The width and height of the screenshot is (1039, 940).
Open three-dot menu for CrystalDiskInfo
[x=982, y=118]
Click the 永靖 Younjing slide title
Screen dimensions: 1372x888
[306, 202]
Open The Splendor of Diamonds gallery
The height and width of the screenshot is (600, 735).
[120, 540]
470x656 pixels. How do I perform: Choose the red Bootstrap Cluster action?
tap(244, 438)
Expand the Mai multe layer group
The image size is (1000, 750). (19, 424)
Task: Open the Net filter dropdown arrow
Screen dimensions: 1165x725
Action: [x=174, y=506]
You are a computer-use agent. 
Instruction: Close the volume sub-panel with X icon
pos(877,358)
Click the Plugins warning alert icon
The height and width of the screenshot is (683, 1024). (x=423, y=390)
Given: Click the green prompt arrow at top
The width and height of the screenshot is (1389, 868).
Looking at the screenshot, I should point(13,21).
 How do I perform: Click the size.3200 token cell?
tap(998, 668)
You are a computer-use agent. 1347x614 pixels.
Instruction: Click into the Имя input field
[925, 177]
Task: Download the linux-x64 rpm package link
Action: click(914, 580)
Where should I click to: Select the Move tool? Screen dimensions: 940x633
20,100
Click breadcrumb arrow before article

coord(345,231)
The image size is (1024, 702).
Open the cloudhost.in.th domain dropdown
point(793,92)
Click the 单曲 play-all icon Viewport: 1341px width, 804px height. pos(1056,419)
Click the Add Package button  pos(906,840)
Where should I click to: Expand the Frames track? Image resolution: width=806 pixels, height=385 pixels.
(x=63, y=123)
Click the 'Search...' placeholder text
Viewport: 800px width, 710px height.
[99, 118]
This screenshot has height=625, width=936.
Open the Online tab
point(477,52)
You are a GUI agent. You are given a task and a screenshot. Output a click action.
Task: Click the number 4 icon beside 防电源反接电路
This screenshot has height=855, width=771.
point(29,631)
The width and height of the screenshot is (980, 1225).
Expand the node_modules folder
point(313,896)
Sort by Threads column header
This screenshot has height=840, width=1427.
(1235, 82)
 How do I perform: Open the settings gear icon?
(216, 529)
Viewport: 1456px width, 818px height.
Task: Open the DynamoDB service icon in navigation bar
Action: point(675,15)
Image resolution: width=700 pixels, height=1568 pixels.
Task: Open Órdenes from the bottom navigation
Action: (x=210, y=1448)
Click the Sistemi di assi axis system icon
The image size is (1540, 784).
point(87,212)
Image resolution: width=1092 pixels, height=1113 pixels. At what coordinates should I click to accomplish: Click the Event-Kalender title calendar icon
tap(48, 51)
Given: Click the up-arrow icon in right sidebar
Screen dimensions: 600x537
****
» Written request: Update everything in the data from the line containing "Click breadcrumb arrow before article" down to the line containing "point(477,52)" so that "Add Package" reads "Add Dependency", leaving all else unchanged.

» Final answer:
Click breadcrumb arrow before article

coord(345,231)
The image size is (1024, 702).
Open the cloudhost.in.th domain dropdown
point(793,92)
Click the 单曲 play-all icon Viewport: 1341px width, 804px height. pos(1056,419)
Click the Add Dependency button  pos(906,840)
Where should I click to: Expand the Frames track? Image resolution: width=806 pixels, height=385 pixels.
(x=63, y=123)
Click the 'Search...' placeholder text
Viewport: 800px width, 710px height.
[99, 118]
This screenshot has height=625, width=936.
Open the Online tab
point(477,52)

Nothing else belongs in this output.